By Alan Bavley
The Kansas City Star, March 29, 2015
Joshua Freeman is chief of family medicine at the University of Kansas Hospital and an inveterate blogger.
He started his “Medicine and Social Justice” blog in 2008 calling for universal health care coverage and has returned repeatedly to the subject. That’s because even though the Affordable Care Act makes coverage available to many people, Freeman doesn’t think it goes far enough.
And while politicians dare not speak its name, Freeman isn’t shy about what he thinks we need: A single-payer, Canadian-style system covering everyone.
Freeman recently gave me an advance copy of his new book, “Health, Medicine and Justice: Designing a Fair and Equitable Healthcare System,” laying out his arguments.

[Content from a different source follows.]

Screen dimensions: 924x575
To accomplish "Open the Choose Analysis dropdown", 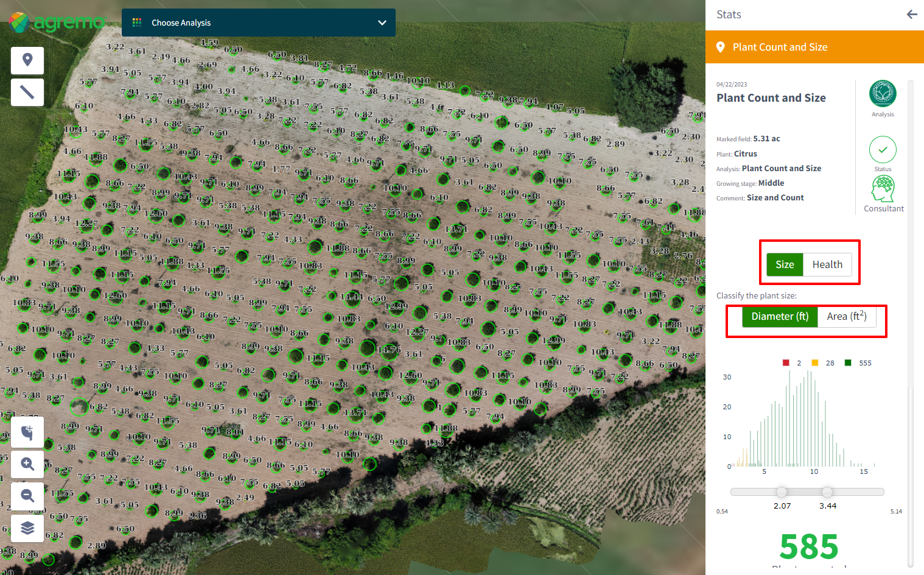I will click(x=258, y=23).
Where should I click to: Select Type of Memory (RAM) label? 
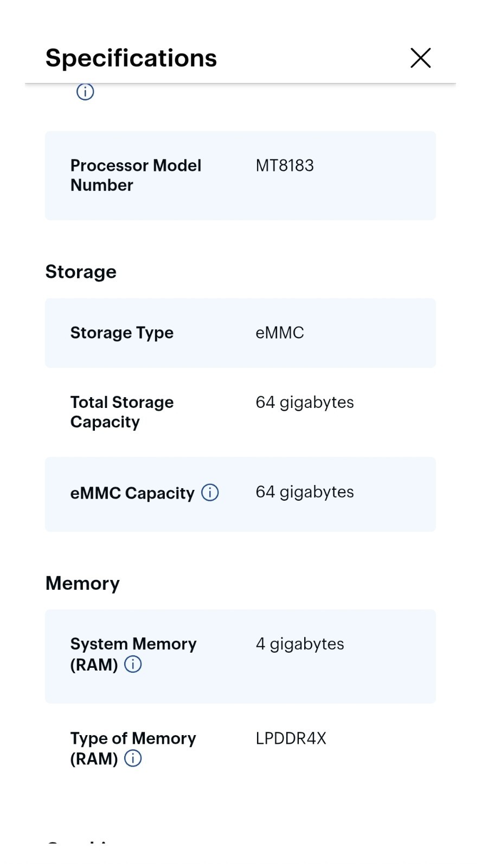click(133, 748)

It’s a fine primer on the tangled web of special interests and ultimately futile regulation that passes for a health care system in this country. (Truth in punditry: Freeman cites my reporting in his chapter on the role of profit in health care.)
Freeman provides telling anecdotes: His experience treating uninsured patients whose chronic illnesses were out of control because they couldn’t afford care. His discovery in New Orleans of a safety-net clinic sponsored by Qatar — which means America, the richest nation on Earth, accepts foreign aid to care for its poor.

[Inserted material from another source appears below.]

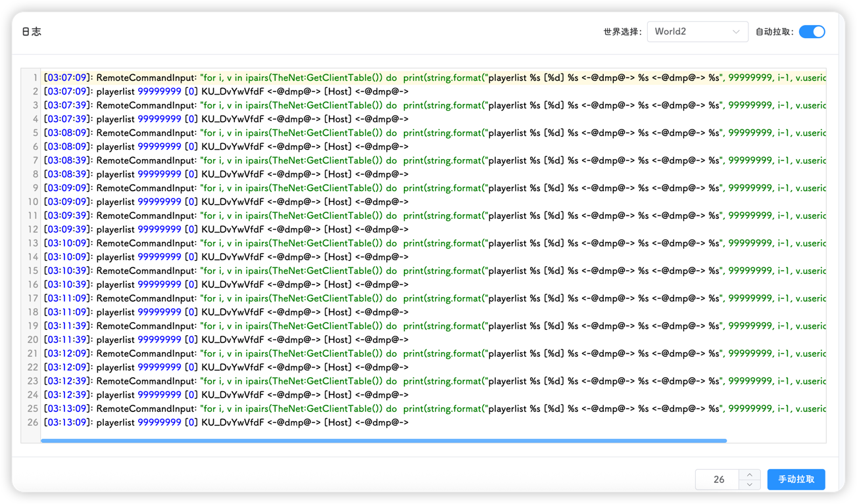This screenshot has height=504, width=857.
Task: Open the World2 world selection dropdown
Action: point(697,32)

He’s also good at taking points often made by others and making connections. Yes, we know we spend more on health care than other wealthy nations and despite that, our people aren’t particularly healthy. But the U.S. also spends less on social services, he observes, the kinds of things that elevate people from the poverty that degraded their health in the first place.
But the poor don’t have political clout. Health care providers and insurers do. So that’s where the money goes. “We have a health care system that is designed to make profit rather than health,” Freeman says.
According to Freeman, a single-payer system — basically, Medicare for all — would go a long way toward putting the focus back on patients. It would eliminate the crazy quilt of insurance plans that drive up administrative costs. And it would set more equal and rational payments for medical services. Providers could still compete, Freeman says, but it would be on the basis of quality or personal style.
Perhaps Freeman’s most compelling argument is that a system covering everyone would unite us all, rich and poor. We would all have an equal stake in making sure providers were adequately paid and delivered high-quality care, and that everyone had access to that care.
But Freeman sees health care as a basic human right. That’s still a subject for debate in the United States.